Information shown START

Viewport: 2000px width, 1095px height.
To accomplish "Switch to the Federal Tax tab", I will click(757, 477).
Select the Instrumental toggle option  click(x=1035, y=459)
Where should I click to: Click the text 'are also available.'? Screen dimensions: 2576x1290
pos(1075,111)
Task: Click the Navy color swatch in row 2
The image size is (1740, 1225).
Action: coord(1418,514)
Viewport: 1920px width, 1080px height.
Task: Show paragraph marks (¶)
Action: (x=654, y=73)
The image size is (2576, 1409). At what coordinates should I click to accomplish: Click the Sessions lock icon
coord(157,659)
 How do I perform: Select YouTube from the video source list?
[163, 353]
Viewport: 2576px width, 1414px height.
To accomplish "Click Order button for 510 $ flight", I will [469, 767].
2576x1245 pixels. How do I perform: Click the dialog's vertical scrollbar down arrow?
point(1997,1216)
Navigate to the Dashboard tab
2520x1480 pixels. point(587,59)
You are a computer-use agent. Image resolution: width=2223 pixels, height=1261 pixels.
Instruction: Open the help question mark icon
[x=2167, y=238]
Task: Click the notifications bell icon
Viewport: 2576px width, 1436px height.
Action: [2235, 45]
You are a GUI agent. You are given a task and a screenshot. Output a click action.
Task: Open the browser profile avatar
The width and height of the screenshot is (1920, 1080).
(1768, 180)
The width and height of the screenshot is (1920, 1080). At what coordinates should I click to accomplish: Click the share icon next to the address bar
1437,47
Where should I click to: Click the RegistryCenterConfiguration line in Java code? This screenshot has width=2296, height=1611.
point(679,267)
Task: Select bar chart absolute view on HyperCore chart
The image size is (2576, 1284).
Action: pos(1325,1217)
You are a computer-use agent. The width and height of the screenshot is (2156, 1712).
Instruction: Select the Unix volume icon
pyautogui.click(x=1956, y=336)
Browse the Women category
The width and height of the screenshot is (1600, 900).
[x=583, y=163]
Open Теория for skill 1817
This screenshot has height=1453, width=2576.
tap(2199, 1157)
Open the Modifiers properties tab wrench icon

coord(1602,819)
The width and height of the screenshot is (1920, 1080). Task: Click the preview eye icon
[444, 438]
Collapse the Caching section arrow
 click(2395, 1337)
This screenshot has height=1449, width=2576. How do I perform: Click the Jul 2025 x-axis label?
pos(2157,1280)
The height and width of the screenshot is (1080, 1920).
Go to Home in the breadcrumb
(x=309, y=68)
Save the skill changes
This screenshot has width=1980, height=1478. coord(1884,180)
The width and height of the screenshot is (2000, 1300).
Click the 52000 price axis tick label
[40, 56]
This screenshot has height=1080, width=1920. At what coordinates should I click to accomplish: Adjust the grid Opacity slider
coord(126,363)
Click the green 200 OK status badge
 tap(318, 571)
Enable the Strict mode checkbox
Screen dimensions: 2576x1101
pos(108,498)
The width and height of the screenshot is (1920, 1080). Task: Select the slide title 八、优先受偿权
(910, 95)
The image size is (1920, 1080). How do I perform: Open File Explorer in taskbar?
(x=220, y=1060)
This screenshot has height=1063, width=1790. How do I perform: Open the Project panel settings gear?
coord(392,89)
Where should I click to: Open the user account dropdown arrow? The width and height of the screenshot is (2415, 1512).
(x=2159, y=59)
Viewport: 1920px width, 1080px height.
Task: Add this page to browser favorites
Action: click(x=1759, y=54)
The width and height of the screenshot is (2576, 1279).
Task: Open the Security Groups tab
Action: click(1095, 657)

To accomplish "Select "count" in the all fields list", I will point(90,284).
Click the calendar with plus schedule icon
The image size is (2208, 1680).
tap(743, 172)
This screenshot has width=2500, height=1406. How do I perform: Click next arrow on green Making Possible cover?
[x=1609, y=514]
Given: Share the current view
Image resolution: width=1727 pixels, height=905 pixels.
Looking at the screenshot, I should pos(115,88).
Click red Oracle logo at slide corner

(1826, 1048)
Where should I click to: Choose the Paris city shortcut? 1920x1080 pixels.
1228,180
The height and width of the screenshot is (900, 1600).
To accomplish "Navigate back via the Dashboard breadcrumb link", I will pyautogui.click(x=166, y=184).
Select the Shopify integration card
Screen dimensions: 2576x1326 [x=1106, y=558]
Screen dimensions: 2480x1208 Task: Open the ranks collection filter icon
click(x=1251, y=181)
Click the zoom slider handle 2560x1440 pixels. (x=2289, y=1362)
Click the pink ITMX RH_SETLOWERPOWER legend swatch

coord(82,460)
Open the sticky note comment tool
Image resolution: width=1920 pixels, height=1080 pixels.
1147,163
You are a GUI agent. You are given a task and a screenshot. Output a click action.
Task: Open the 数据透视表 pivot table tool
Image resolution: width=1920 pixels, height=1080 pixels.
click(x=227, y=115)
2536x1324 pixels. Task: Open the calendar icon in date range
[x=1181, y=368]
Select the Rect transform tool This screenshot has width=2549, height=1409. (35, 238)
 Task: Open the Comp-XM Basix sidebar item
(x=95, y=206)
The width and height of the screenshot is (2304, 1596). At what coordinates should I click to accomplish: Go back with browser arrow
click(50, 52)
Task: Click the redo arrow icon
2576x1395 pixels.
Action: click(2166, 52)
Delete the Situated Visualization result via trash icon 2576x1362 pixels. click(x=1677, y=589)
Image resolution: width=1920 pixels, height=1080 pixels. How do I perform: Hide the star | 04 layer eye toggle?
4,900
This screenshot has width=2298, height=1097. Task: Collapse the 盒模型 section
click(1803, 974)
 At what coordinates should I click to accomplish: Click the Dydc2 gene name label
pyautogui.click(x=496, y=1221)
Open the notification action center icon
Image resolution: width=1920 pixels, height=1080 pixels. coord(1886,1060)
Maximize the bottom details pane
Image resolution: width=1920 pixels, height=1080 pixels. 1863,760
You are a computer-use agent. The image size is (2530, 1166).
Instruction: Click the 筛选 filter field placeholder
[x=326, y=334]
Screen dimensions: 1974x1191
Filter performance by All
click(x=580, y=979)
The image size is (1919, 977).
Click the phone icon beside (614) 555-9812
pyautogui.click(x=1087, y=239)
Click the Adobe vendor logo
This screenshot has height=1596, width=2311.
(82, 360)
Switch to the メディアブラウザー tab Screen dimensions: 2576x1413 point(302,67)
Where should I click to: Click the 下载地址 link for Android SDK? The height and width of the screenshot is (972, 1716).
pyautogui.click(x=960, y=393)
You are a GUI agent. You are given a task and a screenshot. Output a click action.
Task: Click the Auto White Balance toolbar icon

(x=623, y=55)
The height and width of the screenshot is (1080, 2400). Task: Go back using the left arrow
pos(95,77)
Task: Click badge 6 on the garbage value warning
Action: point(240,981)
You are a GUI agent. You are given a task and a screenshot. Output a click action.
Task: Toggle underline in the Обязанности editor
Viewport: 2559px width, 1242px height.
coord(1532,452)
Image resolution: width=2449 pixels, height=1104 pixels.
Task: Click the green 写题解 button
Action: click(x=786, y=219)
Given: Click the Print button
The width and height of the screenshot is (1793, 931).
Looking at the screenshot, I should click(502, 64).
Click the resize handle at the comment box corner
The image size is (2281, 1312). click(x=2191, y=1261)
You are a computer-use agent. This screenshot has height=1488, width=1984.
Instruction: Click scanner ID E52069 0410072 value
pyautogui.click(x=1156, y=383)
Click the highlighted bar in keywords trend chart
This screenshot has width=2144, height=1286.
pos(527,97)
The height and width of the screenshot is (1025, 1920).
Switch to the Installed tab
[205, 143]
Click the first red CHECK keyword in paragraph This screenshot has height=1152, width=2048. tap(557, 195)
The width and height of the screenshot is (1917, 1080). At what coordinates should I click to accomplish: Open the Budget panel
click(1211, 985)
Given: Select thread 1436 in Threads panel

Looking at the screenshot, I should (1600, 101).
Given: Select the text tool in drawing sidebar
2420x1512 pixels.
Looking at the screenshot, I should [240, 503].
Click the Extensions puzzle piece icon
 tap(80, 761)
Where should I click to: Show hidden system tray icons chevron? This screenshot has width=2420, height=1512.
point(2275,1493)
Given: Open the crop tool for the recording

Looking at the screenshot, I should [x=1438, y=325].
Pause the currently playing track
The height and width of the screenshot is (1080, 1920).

Information shown END

**Problem to work on**
From the data above, work out how many lines contain the string "computer" and reply with only the number.

**Written response**
4